## [DIRECTIONS FOR THIS TASK]
Exact copies of the lines from the one with "Given: Click the 400 y-axis tick label" through the last line of the entries, and no pictures, make up the answer.

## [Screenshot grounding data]
- Opening Delimiter -
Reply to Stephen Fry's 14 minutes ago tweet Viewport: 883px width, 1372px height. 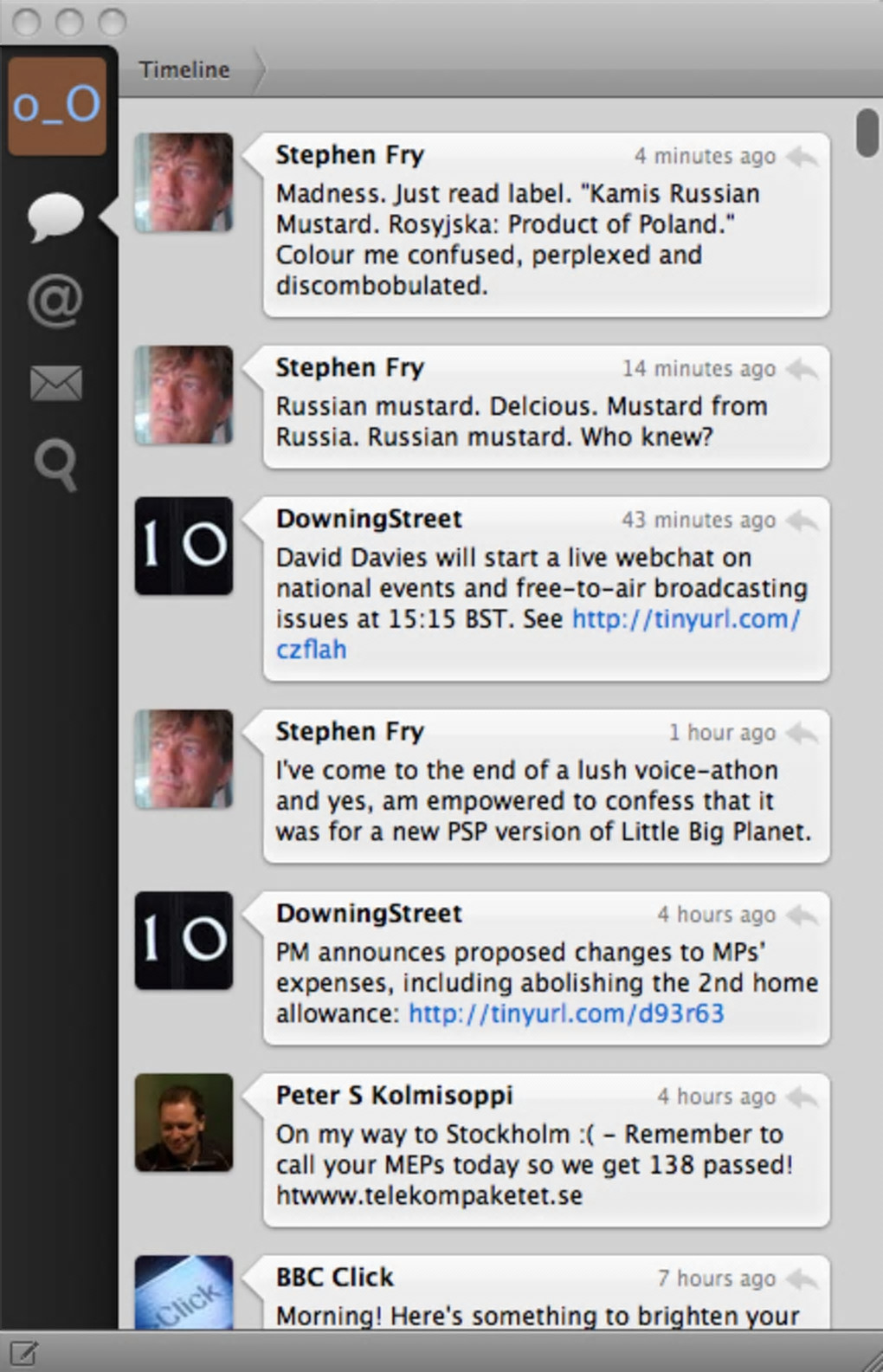click(x=802, y=370)
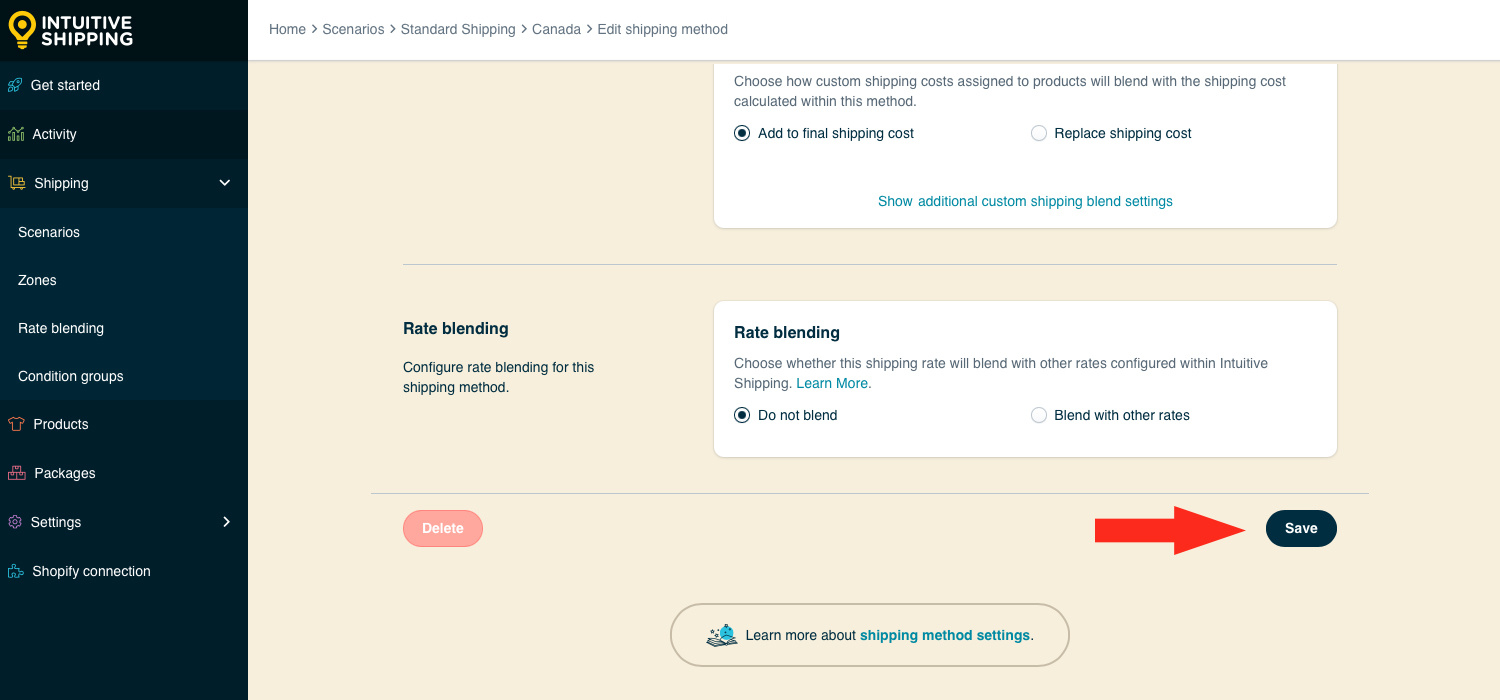Click the Packages boxes icon
This screenshot has height=700, width=1500.
(x=16, y=473)
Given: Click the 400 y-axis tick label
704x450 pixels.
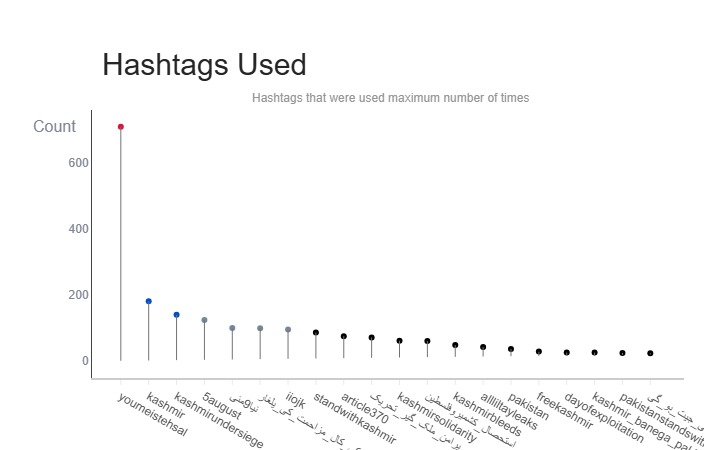Looking at the screenshot, I should 78,229.
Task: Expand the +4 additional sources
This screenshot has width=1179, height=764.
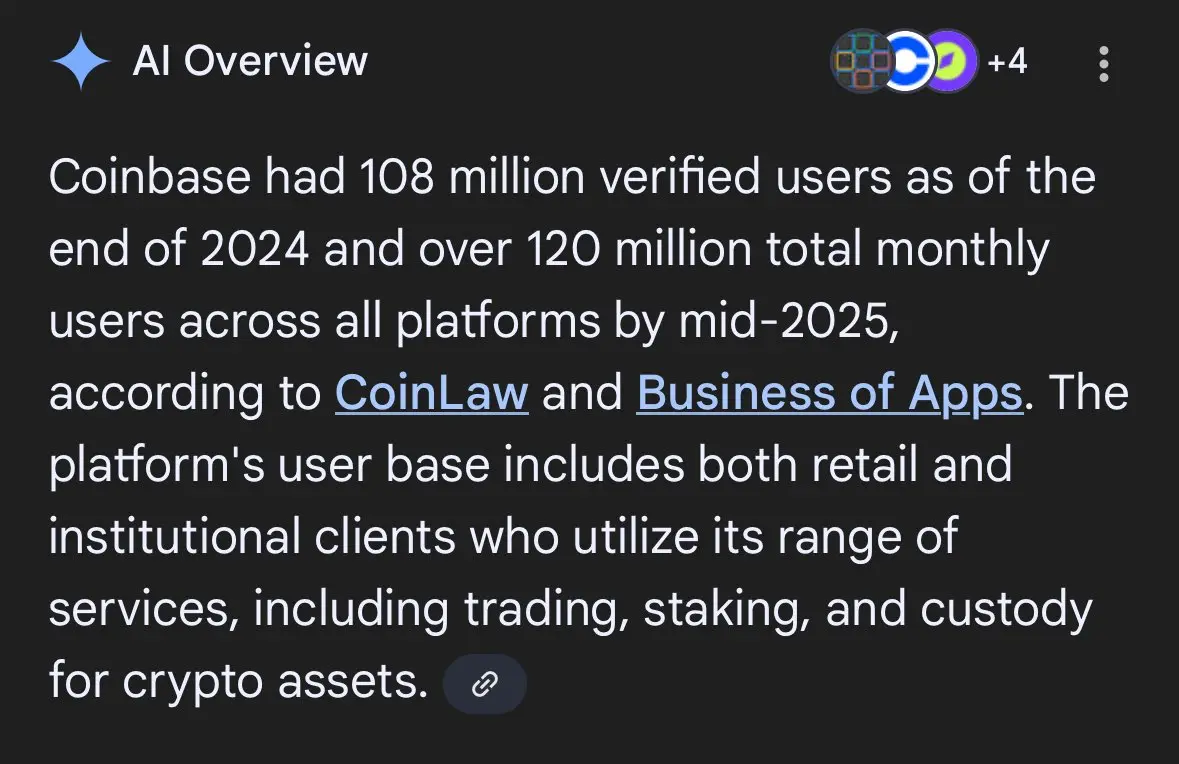Action: (x=1007, y=61)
- Closing Delimiter -
## [ANSWER SPACE]
Given: Click the 400 y-axis tick label
704x450 pixels.
Looking at the screenshot, I should 78,229.
Task: Expand the +4 additional sources
This screenshot has width=1179, height=764.
Action: (x=1007, y=61)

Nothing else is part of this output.